At the same time, a second pilot plant will be deployed in the following months at the deployment site in Germany. Despite the original idea was to adapt the pilot plant already constructed and implementated in Frongoch to the German site, the COVID situation has modified this plan and finally a new second pilot plant will be constructed, transported and installed in Germany considering the characterisitcs of the German mine water effluent. This second pilot plant will be installed in Mundoch Schlüsselstollen (Germany).

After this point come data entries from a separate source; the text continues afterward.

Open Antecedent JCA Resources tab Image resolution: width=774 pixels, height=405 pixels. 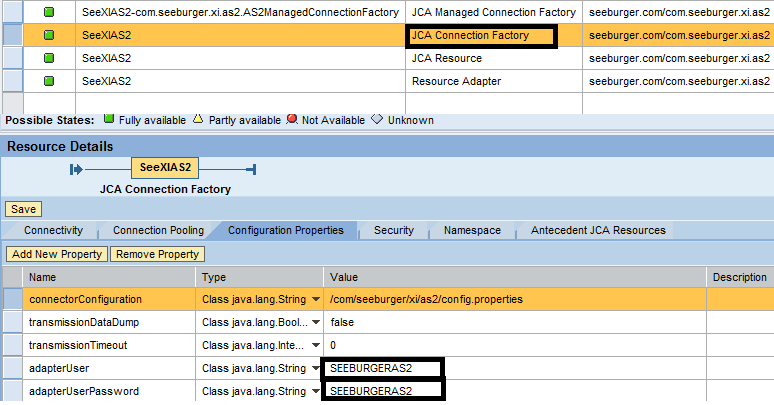pos(598,230)
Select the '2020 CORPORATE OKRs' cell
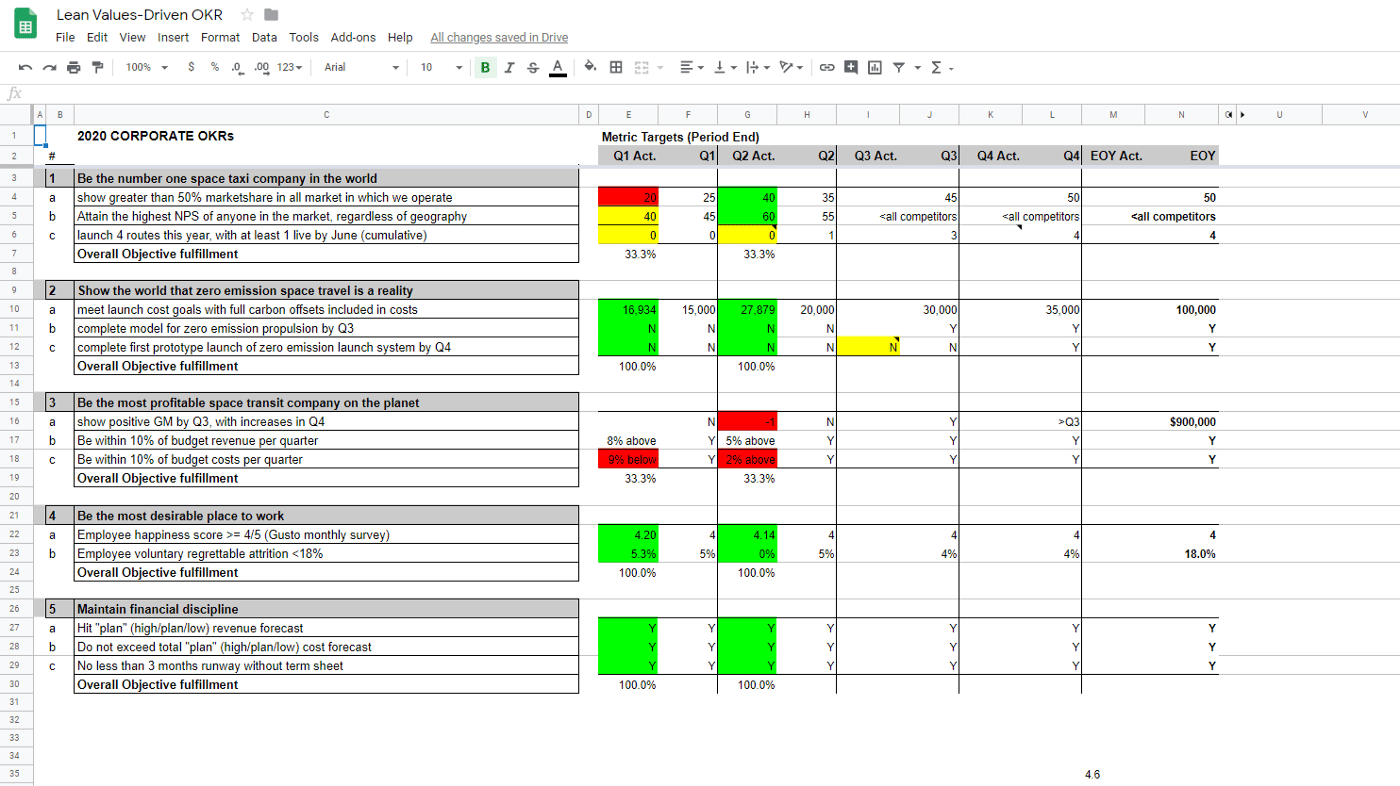This screenshot has height=786, width=1400. click(326, 136)
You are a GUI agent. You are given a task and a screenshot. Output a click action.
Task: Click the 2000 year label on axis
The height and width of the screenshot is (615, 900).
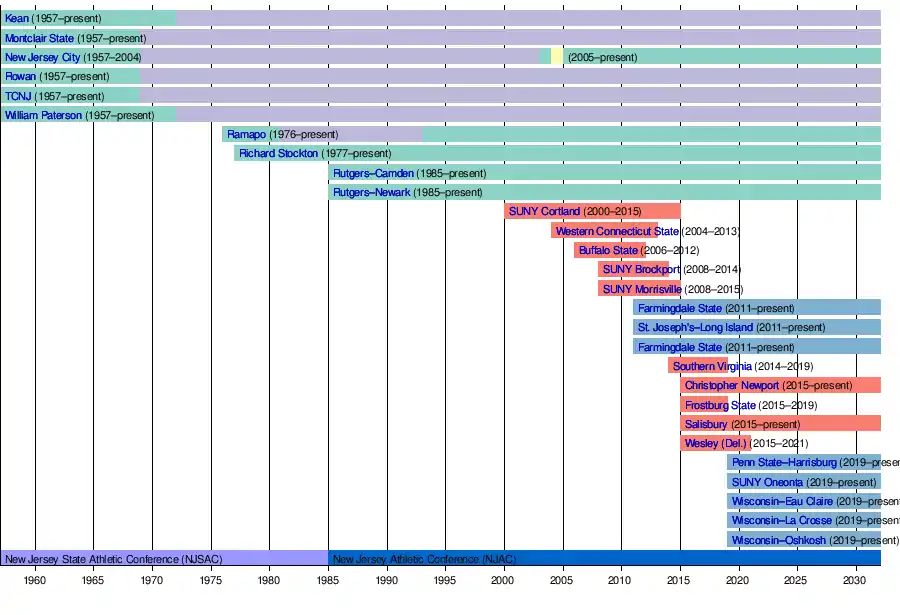[x=503, y=580]
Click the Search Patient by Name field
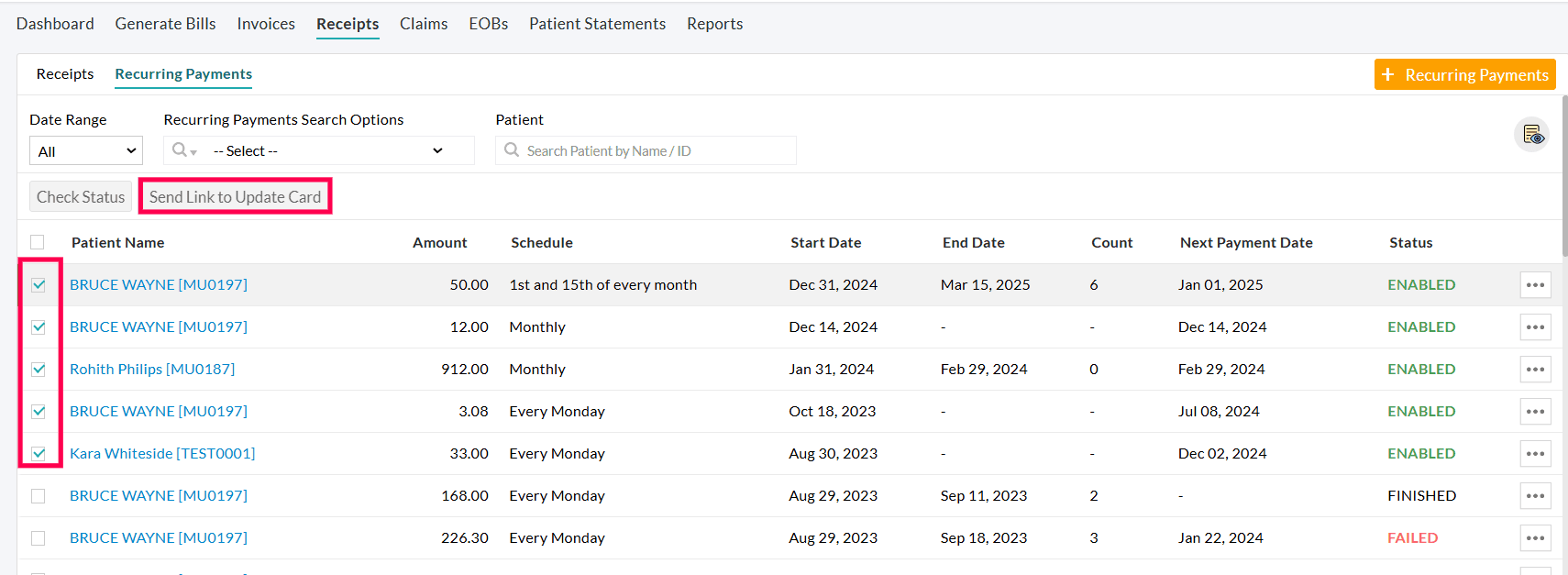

New demonstration site in Germany
Schlüsselstollen is a mining tunnel for drainage of the former Mansfeld copper shale district in Saxony-Anhalt, a copper mining area in Germany that includes several abandoned mines. With a length of 32.3 km, this tunnel was operating during the 18th and 19th centuries and it is one of the longest in Europe. Since 1981, the remaining mine water flows out of the abandoned mines via the Schluesselstollen to the creek Schlenze before it flows into the river Saale, with an average flow of 20-25 m³/min approximately. The mine water is hypersaline and contains high metals loading, polluting the receiving water bodies and affecting the ecosystem performance.
Therefore, despite the COVID-19 situation, the The LIFE DEMINE project continues to work to demonstrate the efficency of the DEMINE tehcnology to decrease the environmental impact caused by abandoned mines in waterbodies.